Società e Istituzioni

Europa

Il Protocollo di Kyoto

Dal 16 febbraio 2005 è in vigore Protocollo di Kyoto, lo storico trattato sottoscritto da 181 nazioni per affrontare il problema del mutamento climatico della Terra. Il Protocollo, firmato nel dicembre 1997, impegna i paesi industrializzati e quelli a economia in transizione (i paesi dell’Est europeo) a ridurre complessivamente del 5,2% le principali emissioni di gas nel periodo compreso tra il 2008 e il 2012. La percentuale di riduzione non è uguale per tutti: per i paesi membri dell’Unione europea dovrà essere dell’8%, per gli Usa del 7%, per il Giappone al 6%. L’Italia deve ridurre le proprie emissioni di gas serra del 6,5% rispetto ai livelli del 1990. Il paniere di gas serra considerato nel Protocollo include sei gas: l’anidride carbonica, il metano, il protossido di azoto, i fluorocarburi idrati, i perfluorocarburi e l’esafloruro di zolfo.

 

Il Piano nazionale dell’Italia prevede una serie di iniziative per raggiungere l’obiettivo in più settori.
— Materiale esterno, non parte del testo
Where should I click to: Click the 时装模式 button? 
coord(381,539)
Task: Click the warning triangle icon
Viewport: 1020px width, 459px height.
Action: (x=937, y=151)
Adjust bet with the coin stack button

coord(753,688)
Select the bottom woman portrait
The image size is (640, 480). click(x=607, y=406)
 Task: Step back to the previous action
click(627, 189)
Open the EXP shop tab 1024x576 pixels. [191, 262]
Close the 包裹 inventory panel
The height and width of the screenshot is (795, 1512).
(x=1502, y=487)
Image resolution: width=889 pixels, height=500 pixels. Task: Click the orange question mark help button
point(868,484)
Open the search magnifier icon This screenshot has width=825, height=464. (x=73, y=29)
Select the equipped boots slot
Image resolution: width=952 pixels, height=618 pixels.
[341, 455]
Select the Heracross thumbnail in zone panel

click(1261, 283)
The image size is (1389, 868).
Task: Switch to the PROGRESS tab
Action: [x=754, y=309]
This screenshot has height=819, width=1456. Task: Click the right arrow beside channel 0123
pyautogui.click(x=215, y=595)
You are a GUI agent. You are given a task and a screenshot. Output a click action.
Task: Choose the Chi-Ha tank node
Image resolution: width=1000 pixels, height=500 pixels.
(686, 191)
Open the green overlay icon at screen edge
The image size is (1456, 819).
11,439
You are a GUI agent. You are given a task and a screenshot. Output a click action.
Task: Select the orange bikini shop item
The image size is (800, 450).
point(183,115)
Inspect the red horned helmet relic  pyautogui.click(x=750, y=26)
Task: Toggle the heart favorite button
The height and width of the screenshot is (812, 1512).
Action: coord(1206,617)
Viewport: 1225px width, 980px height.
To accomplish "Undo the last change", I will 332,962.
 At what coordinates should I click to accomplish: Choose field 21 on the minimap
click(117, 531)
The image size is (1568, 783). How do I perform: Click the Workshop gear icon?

Nei trasporti è previsto l’ammodernamento del parco veicolare, la promozione dell’uso dei biocarburanti e il miglioramento dell’efficienza del traffico urbano. Nel settore energetico si punta sulle fonti rinnovabili; nel settore dei rifiuti saranno potenziate la produzione di energia dai rifiuti e l’eliminazione del metano dalle discariche; nel settore dell’industria chimica saranno completamente eliminate le emissioni di protossido di azoto; nel settore forestale, l’aumento e la migliore gestione delle aree forestali e boschive consentirà un incremento della capacità di assorbimento del carbonio atmosferico.

 

A livello internazionale l’Italia è impegnata a promuovere progetti di cooperazione tecnologica nell’ambito del "Clean Development Mechanism" del Protocollo di Kyoto nei settori delle fonti rinnovabili, dell’efficienza energetica, della forestazione, in Cina, India, Brasile, Argentina, Marocco, Algeria, Tunisia, Egitto, Israele, Serbia, Romania. Allo scopo di sostenere i progetti ed acquisire i crediti di emissione e di carbonio, è stato istituito uno speciale "Italian Carbon Fund" presso la Banca Mondiale.